What is being asked: For every entry below, give it back exactly and leave out any image.

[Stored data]
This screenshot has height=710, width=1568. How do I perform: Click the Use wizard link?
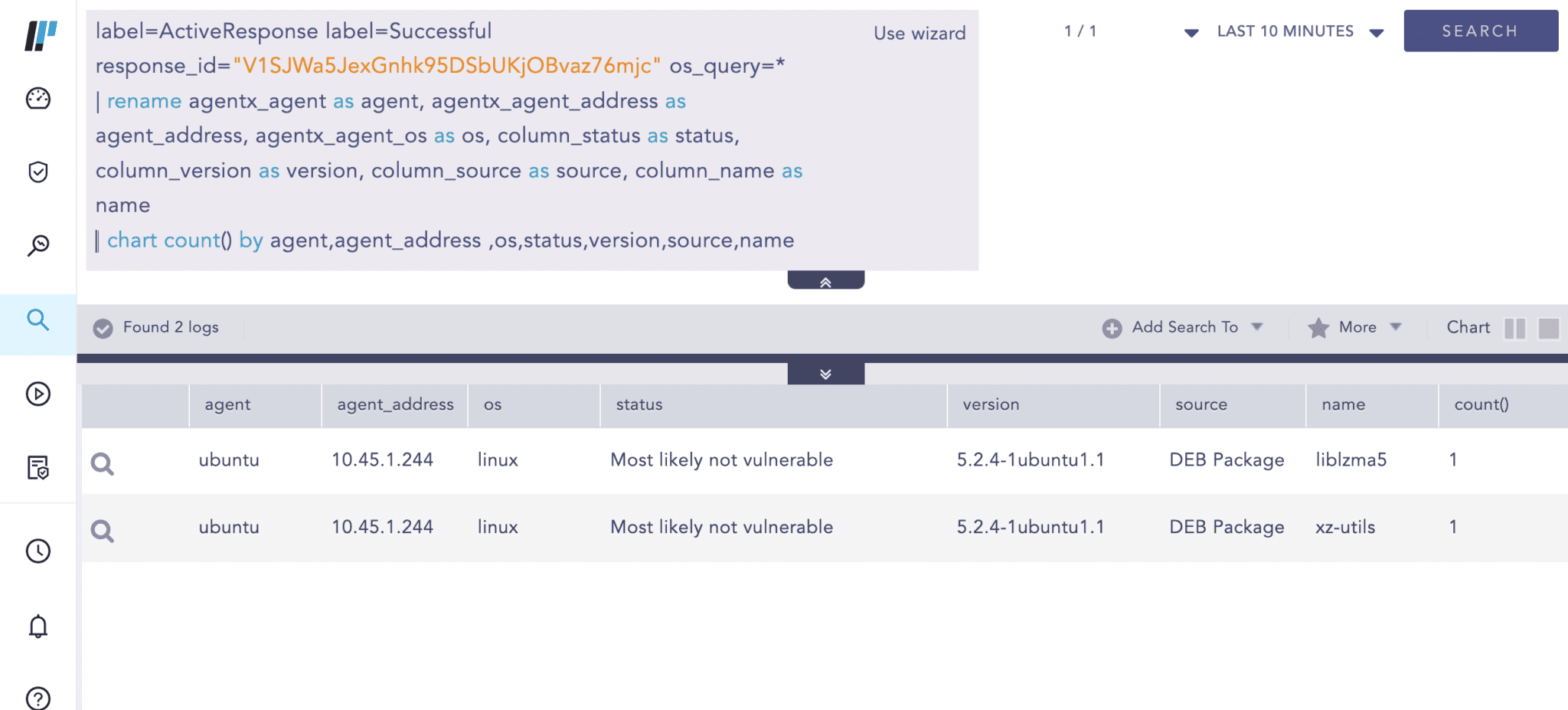tap(920, 34)
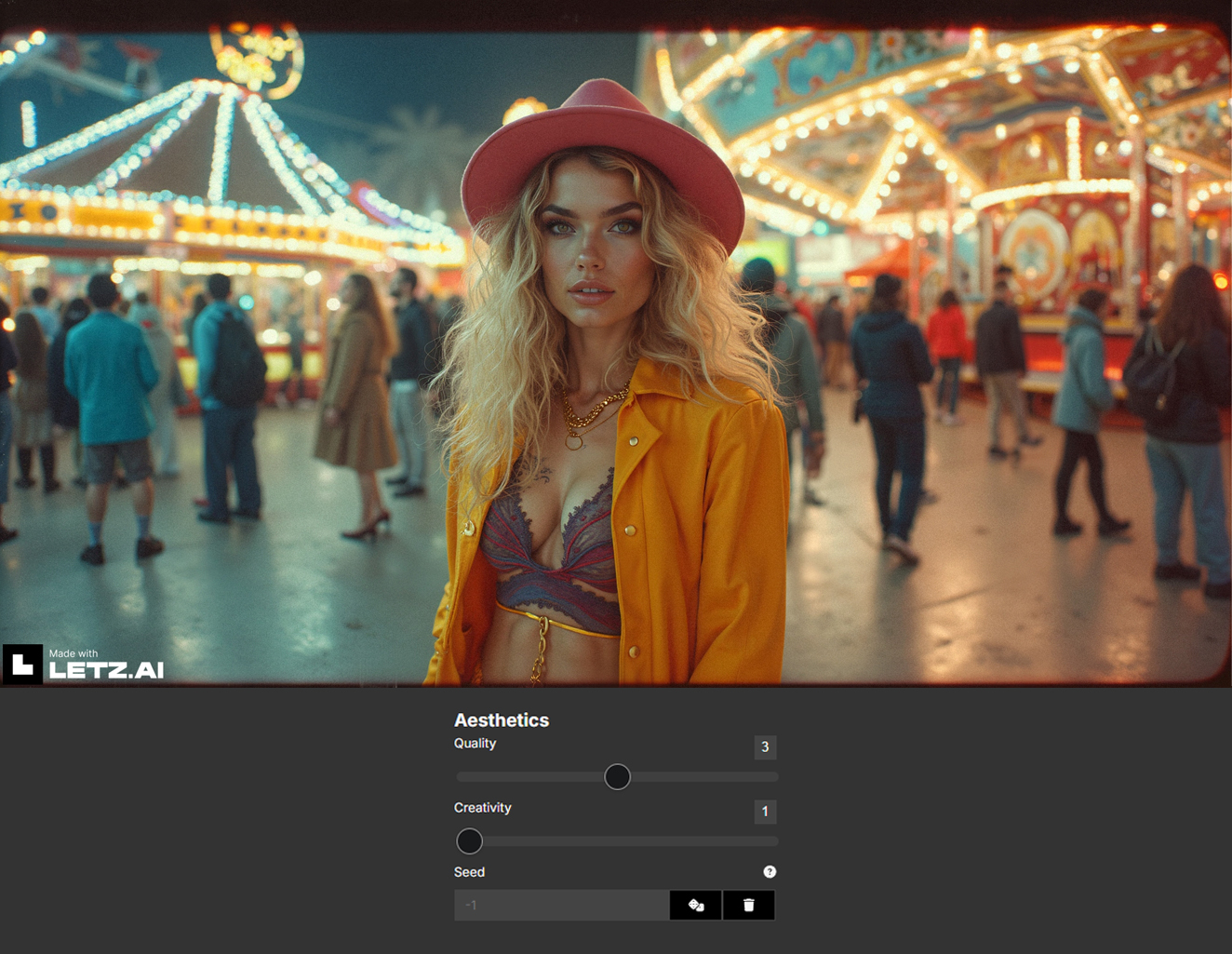The height and width of the screenshot is (954, 1232).
Task: Click the LETZ.AI square logo icon
Action: coord(22,665)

Expected answer:
This screenshot has height=710, width=1568. How do I perform: Click the Use wizard link?
tap(920, 34)
The height and width of the screenshot is (954, 1232).
Task: Click the LETZ.AI square logo icon
Action: coord(22,665)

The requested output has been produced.